» Work task:
The answer should consist of each line from the data below that includes "step".

» Records for the exercise:
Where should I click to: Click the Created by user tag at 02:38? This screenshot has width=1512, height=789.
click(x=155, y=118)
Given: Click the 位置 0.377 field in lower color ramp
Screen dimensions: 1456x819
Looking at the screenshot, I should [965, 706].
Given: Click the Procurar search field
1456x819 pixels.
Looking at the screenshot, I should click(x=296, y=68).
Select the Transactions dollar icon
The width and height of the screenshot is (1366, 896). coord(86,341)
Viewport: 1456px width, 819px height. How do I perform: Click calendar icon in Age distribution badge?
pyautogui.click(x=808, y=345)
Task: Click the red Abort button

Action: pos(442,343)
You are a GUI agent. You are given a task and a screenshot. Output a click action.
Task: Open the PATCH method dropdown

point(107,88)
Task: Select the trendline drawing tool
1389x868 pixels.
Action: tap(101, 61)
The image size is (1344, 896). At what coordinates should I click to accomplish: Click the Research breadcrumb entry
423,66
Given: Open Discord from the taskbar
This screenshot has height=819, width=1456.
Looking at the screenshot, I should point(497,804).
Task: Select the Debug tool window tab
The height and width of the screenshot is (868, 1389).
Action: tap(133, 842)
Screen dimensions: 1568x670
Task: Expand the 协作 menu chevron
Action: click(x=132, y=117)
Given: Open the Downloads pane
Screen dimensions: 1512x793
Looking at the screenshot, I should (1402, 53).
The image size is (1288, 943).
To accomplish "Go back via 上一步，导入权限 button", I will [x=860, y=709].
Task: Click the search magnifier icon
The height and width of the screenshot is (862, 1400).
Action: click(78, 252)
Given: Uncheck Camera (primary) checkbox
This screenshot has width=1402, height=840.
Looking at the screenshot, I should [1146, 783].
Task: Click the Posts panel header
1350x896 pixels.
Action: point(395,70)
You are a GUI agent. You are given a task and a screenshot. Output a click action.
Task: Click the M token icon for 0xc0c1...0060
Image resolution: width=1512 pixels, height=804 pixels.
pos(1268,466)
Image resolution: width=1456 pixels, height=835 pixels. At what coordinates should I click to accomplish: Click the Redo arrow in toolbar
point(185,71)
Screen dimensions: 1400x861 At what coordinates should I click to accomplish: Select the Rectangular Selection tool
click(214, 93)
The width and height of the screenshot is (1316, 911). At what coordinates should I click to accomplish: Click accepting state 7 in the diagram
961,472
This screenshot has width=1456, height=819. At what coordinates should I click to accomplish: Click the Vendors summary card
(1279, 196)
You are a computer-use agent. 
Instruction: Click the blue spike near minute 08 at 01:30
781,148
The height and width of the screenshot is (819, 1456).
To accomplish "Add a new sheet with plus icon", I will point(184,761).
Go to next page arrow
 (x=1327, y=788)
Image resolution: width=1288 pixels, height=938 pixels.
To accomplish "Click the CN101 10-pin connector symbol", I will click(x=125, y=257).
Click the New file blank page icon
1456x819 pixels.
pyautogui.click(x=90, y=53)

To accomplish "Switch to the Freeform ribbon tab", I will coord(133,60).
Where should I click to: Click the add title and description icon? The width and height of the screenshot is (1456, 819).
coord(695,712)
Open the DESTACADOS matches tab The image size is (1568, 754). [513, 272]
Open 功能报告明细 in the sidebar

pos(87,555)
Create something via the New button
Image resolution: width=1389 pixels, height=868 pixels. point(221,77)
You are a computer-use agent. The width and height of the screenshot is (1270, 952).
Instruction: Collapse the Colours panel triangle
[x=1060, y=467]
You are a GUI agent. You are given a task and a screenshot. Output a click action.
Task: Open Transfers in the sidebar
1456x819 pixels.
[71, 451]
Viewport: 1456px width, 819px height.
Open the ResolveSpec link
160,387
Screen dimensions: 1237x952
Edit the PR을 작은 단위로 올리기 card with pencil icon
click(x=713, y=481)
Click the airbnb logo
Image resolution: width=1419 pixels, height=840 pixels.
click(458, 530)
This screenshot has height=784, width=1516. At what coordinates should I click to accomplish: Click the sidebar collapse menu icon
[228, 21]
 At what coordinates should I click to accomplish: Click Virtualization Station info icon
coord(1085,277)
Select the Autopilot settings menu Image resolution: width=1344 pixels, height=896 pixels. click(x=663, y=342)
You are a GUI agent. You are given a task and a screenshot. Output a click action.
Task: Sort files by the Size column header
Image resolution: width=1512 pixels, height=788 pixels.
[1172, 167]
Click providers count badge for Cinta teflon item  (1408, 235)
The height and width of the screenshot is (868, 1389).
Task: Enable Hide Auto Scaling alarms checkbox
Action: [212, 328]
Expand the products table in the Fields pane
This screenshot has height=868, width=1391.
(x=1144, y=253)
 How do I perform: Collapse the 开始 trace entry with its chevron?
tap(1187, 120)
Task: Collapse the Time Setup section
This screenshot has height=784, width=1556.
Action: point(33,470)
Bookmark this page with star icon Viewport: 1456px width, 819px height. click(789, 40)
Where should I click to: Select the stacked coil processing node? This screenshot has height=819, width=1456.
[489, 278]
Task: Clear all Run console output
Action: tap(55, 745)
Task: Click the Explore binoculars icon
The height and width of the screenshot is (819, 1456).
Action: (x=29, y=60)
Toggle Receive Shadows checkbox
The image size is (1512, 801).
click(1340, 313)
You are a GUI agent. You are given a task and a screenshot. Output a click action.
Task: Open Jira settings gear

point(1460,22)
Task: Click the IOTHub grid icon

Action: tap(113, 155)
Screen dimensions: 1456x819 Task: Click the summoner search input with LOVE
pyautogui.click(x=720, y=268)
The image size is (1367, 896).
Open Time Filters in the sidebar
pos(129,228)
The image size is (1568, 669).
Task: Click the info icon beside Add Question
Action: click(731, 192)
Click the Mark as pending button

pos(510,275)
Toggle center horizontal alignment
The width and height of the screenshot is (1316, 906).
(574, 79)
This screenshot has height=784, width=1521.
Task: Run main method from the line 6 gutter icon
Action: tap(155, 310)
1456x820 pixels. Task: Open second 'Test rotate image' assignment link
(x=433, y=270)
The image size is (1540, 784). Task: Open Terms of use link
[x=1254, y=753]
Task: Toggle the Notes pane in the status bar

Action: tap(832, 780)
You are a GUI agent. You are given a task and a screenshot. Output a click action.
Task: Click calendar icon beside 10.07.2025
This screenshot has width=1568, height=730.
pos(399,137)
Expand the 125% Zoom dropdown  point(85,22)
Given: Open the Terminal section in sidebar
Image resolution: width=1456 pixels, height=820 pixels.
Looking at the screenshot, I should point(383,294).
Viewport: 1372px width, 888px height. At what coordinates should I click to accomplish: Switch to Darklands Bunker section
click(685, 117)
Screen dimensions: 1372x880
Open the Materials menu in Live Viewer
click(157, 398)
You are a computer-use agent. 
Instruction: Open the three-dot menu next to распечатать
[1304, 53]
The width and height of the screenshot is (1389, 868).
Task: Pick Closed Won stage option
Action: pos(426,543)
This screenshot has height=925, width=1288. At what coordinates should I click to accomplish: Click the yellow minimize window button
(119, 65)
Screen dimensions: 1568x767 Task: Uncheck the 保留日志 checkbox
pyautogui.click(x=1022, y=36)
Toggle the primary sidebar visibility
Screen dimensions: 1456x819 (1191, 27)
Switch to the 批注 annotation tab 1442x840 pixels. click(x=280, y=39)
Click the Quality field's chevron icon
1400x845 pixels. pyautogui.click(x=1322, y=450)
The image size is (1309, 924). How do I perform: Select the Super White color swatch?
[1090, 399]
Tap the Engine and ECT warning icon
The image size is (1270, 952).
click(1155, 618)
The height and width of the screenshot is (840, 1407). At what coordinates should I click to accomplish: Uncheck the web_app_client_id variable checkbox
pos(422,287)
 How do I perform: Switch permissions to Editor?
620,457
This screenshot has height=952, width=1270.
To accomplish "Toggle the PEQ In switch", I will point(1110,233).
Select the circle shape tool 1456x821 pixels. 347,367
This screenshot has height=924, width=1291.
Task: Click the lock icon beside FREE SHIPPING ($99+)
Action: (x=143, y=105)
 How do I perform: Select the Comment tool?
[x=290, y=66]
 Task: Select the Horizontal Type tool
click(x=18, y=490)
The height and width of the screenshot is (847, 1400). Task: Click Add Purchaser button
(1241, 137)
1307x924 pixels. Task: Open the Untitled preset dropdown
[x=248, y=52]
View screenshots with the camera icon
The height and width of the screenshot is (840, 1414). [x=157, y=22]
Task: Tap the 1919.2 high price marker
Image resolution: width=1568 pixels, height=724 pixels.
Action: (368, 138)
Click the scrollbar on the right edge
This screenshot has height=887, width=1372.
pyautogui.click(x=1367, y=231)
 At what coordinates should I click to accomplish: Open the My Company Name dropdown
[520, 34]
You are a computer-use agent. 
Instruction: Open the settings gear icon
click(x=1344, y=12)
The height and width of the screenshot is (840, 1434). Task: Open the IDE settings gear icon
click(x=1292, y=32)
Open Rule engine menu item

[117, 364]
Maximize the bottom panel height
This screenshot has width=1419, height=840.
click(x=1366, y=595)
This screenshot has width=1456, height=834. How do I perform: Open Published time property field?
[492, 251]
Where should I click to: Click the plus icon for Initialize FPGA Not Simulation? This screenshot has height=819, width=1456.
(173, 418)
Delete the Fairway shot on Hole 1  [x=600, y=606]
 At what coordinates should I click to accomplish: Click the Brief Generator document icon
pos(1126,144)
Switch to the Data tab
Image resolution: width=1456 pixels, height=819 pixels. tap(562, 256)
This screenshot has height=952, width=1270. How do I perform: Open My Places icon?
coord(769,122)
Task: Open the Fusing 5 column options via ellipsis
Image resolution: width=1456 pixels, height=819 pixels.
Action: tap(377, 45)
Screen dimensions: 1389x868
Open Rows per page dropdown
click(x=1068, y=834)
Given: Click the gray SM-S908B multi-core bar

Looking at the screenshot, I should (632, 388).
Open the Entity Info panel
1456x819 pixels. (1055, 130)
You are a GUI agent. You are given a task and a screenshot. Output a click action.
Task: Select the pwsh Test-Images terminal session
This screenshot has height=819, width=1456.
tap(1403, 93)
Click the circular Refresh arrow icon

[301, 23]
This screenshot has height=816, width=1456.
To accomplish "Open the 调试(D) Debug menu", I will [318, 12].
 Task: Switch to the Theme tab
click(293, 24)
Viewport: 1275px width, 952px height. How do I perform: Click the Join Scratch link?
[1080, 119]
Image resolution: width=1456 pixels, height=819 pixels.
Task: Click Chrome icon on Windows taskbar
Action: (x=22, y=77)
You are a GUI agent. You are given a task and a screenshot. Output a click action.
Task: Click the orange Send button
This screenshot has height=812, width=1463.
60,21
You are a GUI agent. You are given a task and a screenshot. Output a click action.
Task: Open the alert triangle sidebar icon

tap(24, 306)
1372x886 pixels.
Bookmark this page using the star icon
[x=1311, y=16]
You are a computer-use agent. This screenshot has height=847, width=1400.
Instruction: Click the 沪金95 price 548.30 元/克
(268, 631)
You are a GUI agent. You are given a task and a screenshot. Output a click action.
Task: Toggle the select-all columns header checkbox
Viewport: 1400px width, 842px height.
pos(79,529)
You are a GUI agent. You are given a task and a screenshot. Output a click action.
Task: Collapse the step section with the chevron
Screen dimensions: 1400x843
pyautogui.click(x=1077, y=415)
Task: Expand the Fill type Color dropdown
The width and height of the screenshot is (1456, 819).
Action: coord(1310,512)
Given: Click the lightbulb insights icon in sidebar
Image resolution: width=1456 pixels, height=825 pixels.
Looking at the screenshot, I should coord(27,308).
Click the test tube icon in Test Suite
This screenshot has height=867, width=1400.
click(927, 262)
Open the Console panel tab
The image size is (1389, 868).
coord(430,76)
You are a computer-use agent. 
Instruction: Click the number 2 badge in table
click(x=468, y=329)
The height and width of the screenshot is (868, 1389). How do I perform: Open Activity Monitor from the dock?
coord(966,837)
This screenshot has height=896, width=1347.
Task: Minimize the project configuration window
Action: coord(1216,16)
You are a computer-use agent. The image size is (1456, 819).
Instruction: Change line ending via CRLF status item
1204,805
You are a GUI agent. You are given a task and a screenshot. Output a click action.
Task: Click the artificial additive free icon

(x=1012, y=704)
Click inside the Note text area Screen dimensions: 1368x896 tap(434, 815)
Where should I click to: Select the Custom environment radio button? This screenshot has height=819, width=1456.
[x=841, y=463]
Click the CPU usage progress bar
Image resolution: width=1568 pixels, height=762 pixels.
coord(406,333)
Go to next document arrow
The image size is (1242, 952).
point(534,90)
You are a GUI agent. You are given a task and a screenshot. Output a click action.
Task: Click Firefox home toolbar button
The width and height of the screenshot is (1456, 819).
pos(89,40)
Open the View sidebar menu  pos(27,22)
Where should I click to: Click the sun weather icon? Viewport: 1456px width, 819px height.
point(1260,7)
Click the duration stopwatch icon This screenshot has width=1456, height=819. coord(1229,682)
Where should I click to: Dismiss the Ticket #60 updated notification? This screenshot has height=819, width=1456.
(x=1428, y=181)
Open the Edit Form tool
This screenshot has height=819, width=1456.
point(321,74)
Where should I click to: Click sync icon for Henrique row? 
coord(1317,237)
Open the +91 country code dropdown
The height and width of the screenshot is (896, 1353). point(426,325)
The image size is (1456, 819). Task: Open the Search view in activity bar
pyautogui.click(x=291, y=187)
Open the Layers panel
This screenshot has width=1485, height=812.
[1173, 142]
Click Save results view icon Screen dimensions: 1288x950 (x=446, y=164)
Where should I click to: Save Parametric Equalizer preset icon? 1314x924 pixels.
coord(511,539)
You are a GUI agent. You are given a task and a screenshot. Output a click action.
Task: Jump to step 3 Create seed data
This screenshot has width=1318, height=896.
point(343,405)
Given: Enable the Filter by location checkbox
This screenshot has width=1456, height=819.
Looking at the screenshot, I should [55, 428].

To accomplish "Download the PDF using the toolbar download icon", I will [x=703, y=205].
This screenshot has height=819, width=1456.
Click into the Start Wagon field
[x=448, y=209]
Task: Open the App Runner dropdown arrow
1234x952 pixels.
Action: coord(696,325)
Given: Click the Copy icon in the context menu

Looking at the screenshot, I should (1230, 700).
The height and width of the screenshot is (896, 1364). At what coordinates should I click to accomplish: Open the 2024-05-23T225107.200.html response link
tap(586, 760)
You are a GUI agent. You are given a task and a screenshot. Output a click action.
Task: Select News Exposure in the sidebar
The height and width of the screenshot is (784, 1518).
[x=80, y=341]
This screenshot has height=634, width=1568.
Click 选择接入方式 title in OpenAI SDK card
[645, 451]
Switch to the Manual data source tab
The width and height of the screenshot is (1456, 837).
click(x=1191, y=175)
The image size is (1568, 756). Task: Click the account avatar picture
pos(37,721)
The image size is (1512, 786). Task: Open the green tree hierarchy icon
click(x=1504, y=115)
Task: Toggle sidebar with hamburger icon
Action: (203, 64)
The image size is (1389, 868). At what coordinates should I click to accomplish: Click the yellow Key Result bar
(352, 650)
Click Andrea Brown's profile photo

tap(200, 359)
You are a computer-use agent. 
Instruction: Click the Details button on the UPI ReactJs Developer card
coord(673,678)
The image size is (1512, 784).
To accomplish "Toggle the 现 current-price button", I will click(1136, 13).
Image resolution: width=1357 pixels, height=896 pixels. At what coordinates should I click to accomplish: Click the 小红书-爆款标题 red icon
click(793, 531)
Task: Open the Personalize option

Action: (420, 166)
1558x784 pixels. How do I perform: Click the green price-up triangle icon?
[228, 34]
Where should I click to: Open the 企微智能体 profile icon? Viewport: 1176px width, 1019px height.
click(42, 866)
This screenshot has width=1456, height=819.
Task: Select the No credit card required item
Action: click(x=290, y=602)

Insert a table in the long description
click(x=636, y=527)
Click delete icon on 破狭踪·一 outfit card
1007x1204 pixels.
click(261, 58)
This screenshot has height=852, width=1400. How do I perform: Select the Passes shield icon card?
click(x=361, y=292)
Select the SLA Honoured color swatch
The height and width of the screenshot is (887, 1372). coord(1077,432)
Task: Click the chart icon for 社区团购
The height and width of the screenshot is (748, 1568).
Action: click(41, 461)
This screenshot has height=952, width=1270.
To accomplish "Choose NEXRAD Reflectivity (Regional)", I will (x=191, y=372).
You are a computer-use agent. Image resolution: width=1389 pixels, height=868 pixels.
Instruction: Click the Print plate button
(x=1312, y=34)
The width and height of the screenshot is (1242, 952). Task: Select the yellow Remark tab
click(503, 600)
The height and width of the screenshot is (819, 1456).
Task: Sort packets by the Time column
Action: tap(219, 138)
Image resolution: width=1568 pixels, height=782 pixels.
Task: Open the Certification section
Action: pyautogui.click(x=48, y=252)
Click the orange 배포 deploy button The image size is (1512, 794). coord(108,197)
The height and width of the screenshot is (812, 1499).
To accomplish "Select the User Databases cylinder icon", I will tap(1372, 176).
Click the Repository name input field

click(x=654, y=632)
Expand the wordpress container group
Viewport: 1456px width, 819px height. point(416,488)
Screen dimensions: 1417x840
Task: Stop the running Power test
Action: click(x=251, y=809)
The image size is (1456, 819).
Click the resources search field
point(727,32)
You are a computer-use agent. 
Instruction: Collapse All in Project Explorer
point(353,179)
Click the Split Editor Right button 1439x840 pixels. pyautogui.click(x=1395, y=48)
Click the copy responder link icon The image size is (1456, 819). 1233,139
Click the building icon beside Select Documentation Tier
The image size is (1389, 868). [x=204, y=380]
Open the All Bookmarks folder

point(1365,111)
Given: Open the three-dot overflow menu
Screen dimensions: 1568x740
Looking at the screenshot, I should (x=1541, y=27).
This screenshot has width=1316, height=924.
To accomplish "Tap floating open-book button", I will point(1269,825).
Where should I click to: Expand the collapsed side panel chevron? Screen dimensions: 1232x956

» Exercise response:
Task: Collapse the step section with the chevron
Task: Jump to step 3 Create seed data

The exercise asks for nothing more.